Elastic snap-through instabilities are governed by geometric symmetries

TL;DR

This paper investigates how geometric symmetries influence elastic snap-through instabilities, revealing universal principles that govern shape transitions in elastic structures through analytical and numerical analysis.

Contribution

It demonstrates that bifurcation types in elastic shape transitions are governed by geometric symmetries, providing universal design rules for predicting and controlling these instabilities.

Findings

Elastic snap-through is governed by geometric symmetries.

Bifurcation types can be predicted from symmetry considerations.
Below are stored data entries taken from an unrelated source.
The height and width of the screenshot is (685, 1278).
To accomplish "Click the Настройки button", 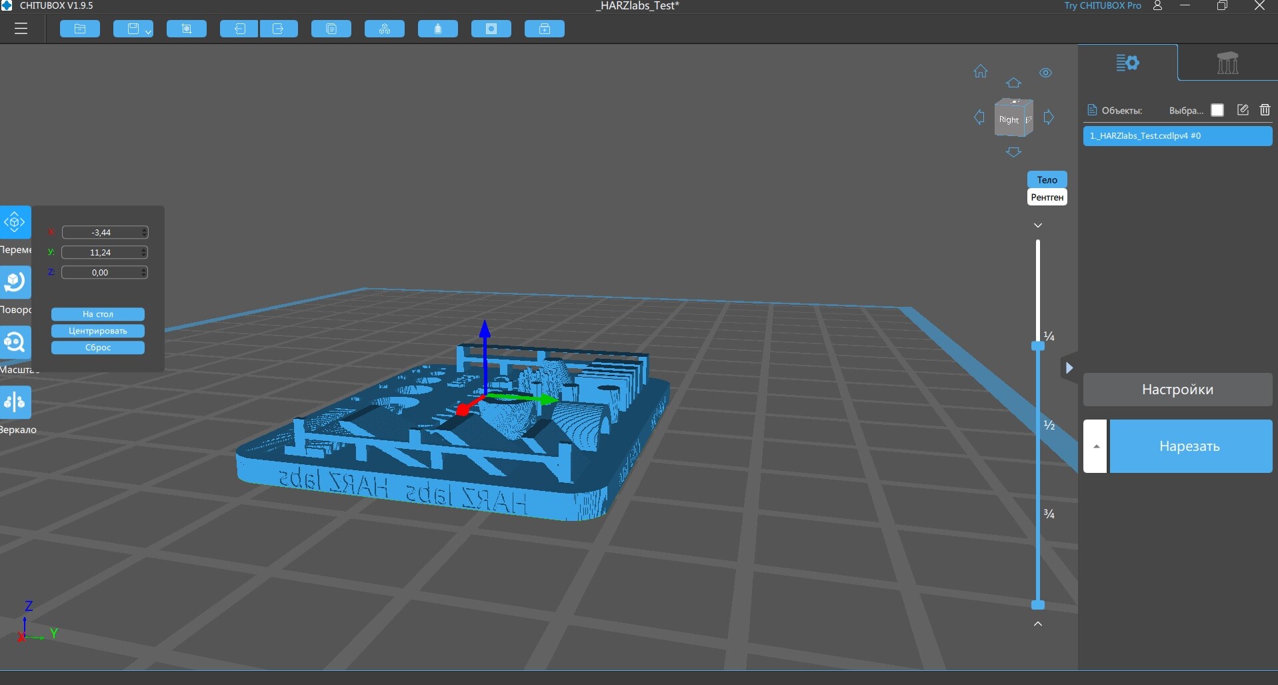I will point(1177,390).
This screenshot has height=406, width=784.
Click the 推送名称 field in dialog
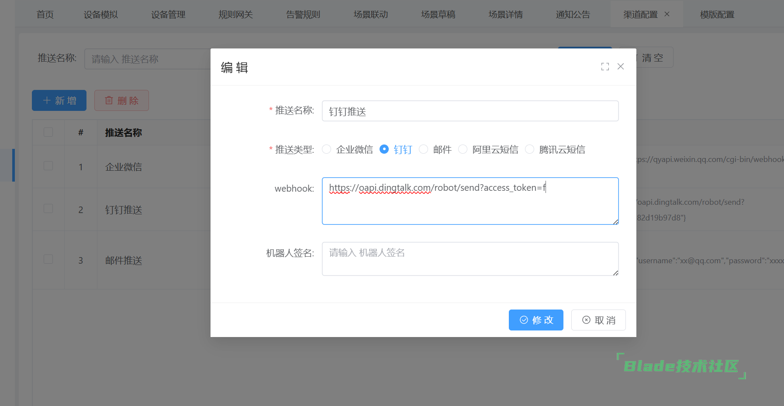(470, 111)
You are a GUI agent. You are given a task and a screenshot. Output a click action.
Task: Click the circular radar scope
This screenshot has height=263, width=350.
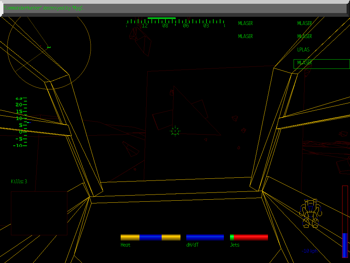click(x=49, y=46)
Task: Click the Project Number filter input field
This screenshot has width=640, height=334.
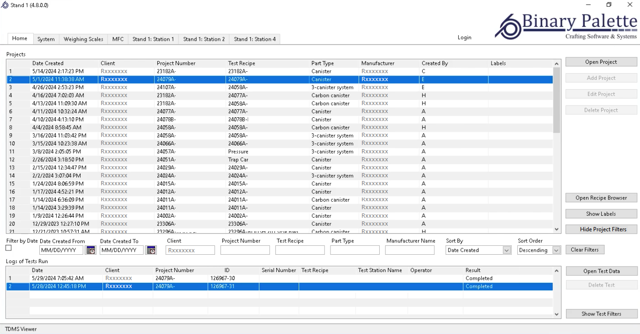Action: (x=245, y=251)
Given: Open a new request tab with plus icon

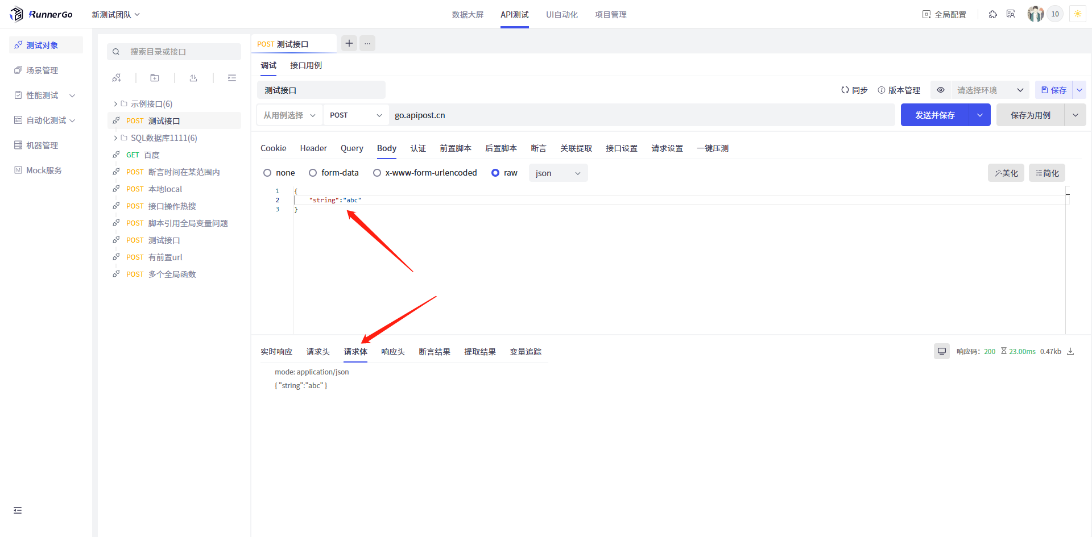Looking at the screenshot, I should (349, 43).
The analysis applies to various elastic systems and transitions.

Abstract

Many elastic structures exhibit rapid shape transitions between two possible equilibrium states: umbrellas become inverted in strong wind and hopper popper toys jump when turned inside-out. This snap-through is a general motif for the storage and rapid release of elastic energy, and it is exploited by many biological and engineered systems from the Venus flytrap to mechanical metamaterials. Shape transitions are known to be related to the type of bifurcation the system undergoes, however, to date, there is no general understanding of the mechanisms that select these bifurcations. Here we analyze numerically and analytically two systems proposed in recent literature in which an elastic strip, initially in a buckled state, is driven through shape transitions by either rotating or translating its boundaries. We show that the two systems are mathematically equivalent, and identify three cases that illustrate the entire range of transitions described by previous authors. Importantly, using reduction order methods, we establish the nature of the underlying bifurcations and explain how these bifurcations can be predicted from geometric symmetries and symmetry-breaking mechanisms, thus providing universal design rules for elastic shape transitions.